Generative Engine Optimization (GEO) is the practice of getting your brand cited in the answers AI assistants give to user questions. It's adjacent to SEO but operates on a different ranking signal: not links, but consensus. Here's the playbook for AI startups specifically — the cohort with the highest leverage and the worst hygiene.
What GEO actually optimizes for
Classic SEO optimizes for a click. GEO optimizes for a sentence in an LLM response. The unit isn't a ranking position — it's a citation footnote. You win GEO by being the source the model trusts when summarizing your category.
The four GEO surfaces
1. Your own site — has to be machine-parseable (semantic HTML, JSON-LD, llms.txt). Without this, even high-authority links won't translate to citations. 2. Developer communities — GitHub README files, MCP server registries, Hacker News threads, dev.to posts. LLM training corpora pull heavily from these. 3. Independent directories — There's an AI for That, Futurepedia, AI tool roundups. These show up disproportionately in retrieval-augmented answers. 4. First-party docs — Open-source repos, API references, public changelogs. These are dense, recently-updated, and trusted by name.
The AI-startup advantage
Your customers are already technical. Your product naturally produces docs, SDKs, and CLIs. Every npm package, every GitHub stars page, every MCP server you publish becomes training data and retrieval context. The work isn't unnatural — it's productizing the artifacts you already generate.
The AI-startup mistakes
- A homepage that's pure React shell with no SSR — the bot sees nothing
- A "Product" page hidden behind a waitlist with no text describing what it does
- Pricing locked in a "Contact us" form — no model will ever cite a price it can't read
- A blog with one launch post from 18 months ago — no signal of recency
The 90-day GEO sprint
Week 1-2: ship semantic HTML, JSON-LD, llms.txt, and a sitemap. Audit with our checker at /check.

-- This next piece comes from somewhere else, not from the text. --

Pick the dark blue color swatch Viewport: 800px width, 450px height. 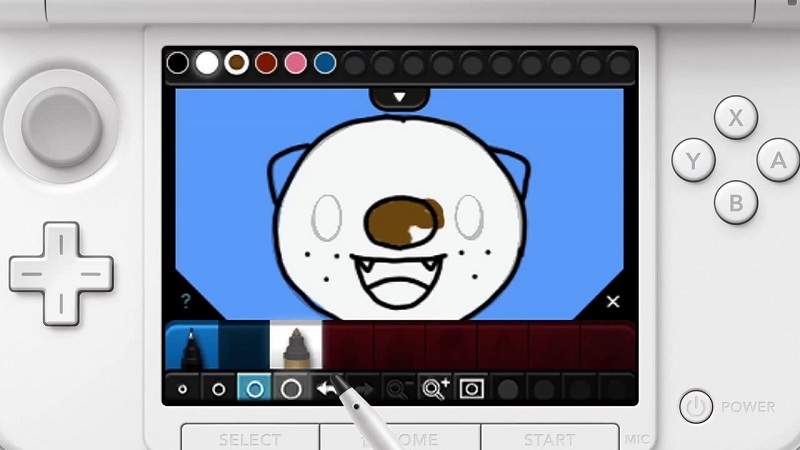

Week 3-4: publish 3 long-form posts targeting "what is X" queries in your category. Plain text, real examples, opinionated takes.

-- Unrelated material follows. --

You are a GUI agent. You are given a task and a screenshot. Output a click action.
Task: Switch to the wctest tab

Week 5-8: open-source one tool — a TypeScript SDK, an MCP server, an eval harness. Document it like a product, not a side project.
Week 9-12: submit to the 5 directories your category is searched on. Pitch one podcast and one dev newsletter.

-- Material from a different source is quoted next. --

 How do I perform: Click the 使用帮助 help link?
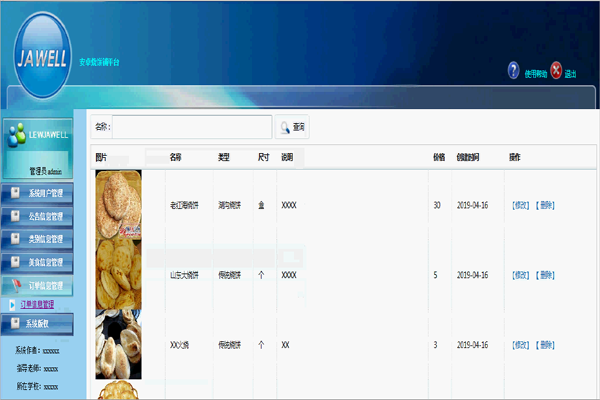click(538, 73)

Then measure. Search your category in ChatGPT, Perplexity, and Claude monthly. The first time your brand appears unbidden, you've won a citation. Compound from there.
What this is not
GEO is not prompt injection, not cloaking, not stuffing llms.txt with marketing copy. Models are getting better at filtering manipulation and worse at tolerating it. The boring answer — structured, factual, well-attributed content — is the only one that compounds.